Nothing beats food as a catalyst to ignite a writer’s urge to tell a story.  Remind me of my last holiday meal and I’m off thinking of what we ate, how we cooked it, who shared the meal and who did the cleanup.  This Christmas the power went out for four hours as it did the Thanksgiving before.  In each instance, we came up with a way to salvage the meal and now I have solid tips on how to avoid a culinary disaster.

We’ll be exploring the urge to write about food and the particulars of the craft at Gateway Community College in New Haven where I have been invited back to teach Food Writing this semester.

The 15-week course, which meets on Tuesday evenings starting January 24, covers the personal food essay, restaurant reviewing, recipe writing and food blogging. This year we’ll add a section on the writing skills used in food and restaurant marketing, an area with many practical applications.

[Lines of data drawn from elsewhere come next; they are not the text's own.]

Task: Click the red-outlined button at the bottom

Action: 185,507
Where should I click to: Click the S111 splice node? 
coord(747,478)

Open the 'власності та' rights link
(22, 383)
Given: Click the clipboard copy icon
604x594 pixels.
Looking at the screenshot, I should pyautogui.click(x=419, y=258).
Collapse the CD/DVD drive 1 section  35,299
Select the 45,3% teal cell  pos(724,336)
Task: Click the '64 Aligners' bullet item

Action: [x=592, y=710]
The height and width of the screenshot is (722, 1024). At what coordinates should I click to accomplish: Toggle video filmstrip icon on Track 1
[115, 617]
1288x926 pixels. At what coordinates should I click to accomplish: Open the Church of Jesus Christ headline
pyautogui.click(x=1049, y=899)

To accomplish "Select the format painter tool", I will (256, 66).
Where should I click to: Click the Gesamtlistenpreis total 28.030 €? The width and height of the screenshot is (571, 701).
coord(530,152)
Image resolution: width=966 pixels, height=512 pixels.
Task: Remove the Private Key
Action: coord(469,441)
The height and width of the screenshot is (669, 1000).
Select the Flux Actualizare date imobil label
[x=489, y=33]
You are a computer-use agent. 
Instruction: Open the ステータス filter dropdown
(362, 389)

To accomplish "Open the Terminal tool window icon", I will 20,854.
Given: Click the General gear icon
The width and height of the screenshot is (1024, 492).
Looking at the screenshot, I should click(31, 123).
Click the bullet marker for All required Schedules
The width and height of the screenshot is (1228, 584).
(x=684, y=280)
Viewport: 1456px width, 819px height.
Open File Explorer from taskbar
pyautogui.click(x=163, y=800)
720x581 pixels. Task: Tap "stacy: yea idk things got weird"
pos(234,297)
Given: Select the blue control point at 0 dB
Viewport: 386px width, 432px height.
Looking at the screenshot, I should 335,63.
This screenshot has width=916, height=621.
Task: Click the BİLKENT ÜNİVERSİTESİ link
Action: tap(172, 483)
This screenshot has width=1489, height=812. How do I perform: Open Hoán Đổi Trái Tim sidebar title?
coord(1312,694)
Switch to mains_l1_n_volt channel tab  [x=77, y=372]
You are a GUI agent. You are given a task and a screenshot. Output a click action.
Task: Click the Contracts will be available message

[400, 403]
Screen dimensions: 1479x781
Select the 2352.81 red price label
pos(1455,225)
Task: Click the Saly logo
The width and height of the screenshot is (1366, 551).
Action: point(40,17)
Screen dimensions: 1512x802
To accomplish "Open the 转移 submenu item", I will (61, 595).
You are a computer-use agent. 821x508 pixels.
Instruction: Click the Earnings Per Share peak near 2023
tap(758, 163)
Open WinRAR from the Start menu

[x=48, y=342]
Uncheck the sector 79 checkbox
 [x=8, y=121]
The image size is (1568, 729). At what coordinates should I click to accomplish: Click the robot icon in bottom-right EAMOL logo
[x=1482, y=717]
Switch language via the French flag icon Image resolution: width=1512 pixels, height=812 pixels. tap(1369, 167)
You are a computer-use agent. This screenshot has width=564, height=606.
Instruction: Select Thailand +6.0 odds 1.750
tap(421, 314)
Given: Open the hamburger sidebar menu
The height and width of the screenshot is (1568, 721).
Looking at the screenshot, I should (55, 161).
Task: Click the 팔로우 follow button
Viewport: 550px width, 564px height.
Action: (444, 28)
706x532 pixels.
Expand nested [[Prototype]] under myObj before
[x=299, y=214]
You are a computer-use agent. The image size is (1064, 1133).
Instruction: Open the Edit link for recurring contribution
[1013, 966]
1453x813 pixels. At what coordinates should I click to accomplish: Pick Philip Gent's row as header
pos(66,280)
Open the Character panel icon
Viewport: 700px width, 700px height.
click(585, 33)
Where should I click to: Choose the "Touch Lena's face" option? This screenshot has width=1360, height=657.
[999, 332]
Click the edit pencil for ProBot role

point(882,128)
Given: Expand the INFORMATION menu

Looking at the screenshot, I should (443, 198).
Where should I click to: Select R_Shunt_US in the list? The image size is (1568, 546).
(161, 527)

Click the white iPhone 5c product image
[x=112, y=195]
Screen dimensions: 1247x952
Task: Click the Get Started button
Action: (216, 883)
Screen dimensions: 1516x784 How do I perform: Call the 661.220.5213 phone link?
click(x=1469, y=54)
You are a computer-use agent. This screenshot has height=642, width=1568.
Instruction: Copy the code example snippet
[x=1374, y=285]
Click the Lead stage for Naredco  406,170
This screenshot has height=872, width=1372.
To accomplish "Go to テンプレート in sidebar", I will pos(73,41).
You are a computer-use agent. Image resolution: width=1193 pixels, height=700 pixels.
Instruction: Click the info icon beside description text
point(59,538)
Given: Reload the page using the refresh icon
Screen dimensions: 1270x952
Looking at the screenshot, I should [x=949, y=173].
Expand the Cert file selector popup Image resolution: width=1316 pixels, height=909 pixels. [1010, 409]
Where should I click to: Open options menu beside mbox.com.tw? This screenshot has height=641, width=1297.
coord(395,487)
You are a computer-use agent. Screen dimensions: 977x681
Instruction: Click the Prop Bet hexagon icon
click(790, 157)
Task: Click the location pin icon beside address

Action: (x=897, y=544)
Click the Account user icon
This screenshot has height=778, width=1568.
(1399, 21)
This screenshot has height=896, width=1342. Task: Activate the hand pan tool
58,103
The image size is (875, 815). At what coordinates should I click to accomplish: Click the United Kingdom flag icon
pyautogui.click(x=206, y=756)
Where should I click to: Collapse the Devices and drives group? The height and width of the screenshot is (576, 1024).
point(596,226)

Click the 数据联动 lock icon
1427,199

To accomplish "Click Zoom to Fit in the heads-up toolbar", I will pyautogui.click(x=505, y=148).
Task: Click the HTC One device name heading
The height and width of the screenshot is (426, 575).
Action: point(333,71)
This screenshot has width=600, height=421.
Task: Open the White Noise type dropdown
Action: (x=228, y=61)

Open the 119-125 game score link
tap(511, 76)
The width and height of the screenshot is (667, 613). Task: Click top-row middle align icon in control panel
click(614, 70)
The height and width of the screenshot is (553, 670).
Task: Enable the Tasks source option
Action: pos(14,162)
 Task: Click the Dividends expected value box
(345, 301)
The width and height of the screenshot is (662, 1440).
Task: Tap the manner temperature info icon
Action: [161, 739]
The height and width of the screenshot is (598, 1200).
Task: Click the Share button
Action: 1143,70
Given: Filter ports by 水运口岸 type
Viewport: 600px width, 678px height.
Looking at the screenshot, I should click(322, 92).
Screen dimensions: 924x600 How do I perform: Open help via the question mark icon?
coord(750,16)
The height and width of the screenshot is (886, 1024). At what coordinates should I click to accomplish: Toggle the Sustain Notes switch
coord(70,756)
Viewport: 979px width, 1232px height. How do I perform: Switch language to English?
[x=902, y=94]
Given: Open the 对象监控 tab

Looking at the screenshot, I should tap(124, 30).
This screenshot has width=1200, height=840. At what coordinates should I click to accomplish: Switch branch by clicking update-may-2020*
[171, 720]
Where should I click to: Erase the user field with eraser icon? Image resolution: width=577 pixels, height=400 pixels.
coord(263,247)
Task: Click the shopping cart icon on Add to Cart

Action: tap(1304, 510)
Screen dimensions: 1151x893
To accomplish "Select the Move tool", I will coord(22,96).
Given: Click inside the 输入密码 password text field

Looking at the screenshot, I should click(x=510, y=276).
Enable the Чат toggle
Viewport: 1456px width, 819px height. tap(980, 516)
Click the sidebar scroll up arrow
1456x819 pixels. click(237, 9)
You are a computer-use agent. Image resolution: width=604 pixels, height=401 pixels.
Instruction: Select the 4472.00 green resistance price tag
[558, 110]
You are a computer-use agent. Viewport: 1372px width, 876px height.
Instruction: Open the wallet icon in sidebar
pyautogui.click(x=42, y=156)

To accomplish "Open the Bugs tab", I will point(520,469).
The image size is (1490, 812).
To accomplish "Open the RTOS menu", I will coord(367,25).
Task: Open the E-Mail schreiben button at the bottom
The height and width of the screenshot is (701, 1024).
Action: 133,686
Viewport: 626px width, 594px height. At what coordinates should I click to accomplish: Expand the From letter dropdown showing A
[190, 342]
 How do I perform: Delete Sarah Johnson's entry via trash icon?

Once again, we’ll use Dianne Jacobs’ terrific book Will Write for Food  as our road map along with short pieces by a range of writers.

Last year noted cookbook author Dorie Greenspan joined us to talk about recipe writing and her illustrious career. Layla Schlack, the executive editor of Fine Cooking Magazine gave students an inside look at how a print and digital food magazine works.  We hope they’ll be back.  A final project allows students to dig deeper into a subject they love. One student wrote about his experience as  a stagaire at an Irish Pub where the chef cooks vegetarian meals. Another created a food and art blog to showcase her cooking, gardening, painting and pottery skills. We learned about Puerto Rican adobo, South African fruit cake and Persian food.  We experienced the sense of taste and smell in a fun experimental class.

Here are three essays written by members of the class who agreed to share their work.

Food Diary or Food Nazi (The assignment asked the students to have a dialogue with their food diary.)

Sugar Has No Place in Cornbread

A Trip to the Sugarhouse

The Particulars

The class is open to Gateway Community College students and anyone who cares to join us. The only prerequisite is a willingness to write. I am grateful to all of my students, who brought their curiosity and enthusiasm with them to class each week.

Food Writing (HSP-I249) will be offered on Tuesday evenings from 5:25 to 8:15 PM starting Tuesday January 24, 2017. It runs for 15 weeks through May. Classes meet at the Gateway Community College Downtown New Haven campus Room S106.

Should this be of interest, contact Stephen Fries, Coordinator Hospitality Management Programs at Gateway. Call 203-285-2175 or email Stephen directly at sfries@gwcc.commnet.edu

And of course I’d be happy to answer questions or go into more detail. Please email me pm@priscillamartel.com 

Here is the Press Release from the school.

About this Photo

Quenelles de brochet is a signature dish of Lyon, the gastronomic capital of France. It’s a mousse of pike served with sauce Nantua. The jaunty garnish shown here hints at the briny richness of the sauce, which is flavored with crayfish butter.

On my first trip to France as a teenager, I stayed in Lyon and sampled this dish. It was a curiosity to me. I’d never tasted anything like it. On a gastronomic tour fifteen years later, Charlie and I fell in love with a family-owned restaurant in Macon where we feasted on a plate of crayfish dressed in this same sauce. (I can see the place in my mind’s eye. We climbed a set of dark stairs to the second floor dining room with a large window that overlooked the Saone River. Madame, the proprietress and wife of the chef, wrote down our order with a stubby pencil on a fat pad.)  When we opened the Restaurant du Village in Chester, Connecticut, we put the dish on the menu, sourcing fresh water crayfish harvested from Cedar Lake. (I think it was sold as bait.)

My personal history with quenelles de brochet came full circle last September. That’s when we ate the quenelles de brochet pictured here at Bar Bouchée for the 50th wedding anniversary of Gloria and Jacques Pépin, who has roots in Lyon.  Should I ever write a recipe for the dish or a personal memoir, I have a memory chest of rich details from which to craft my story.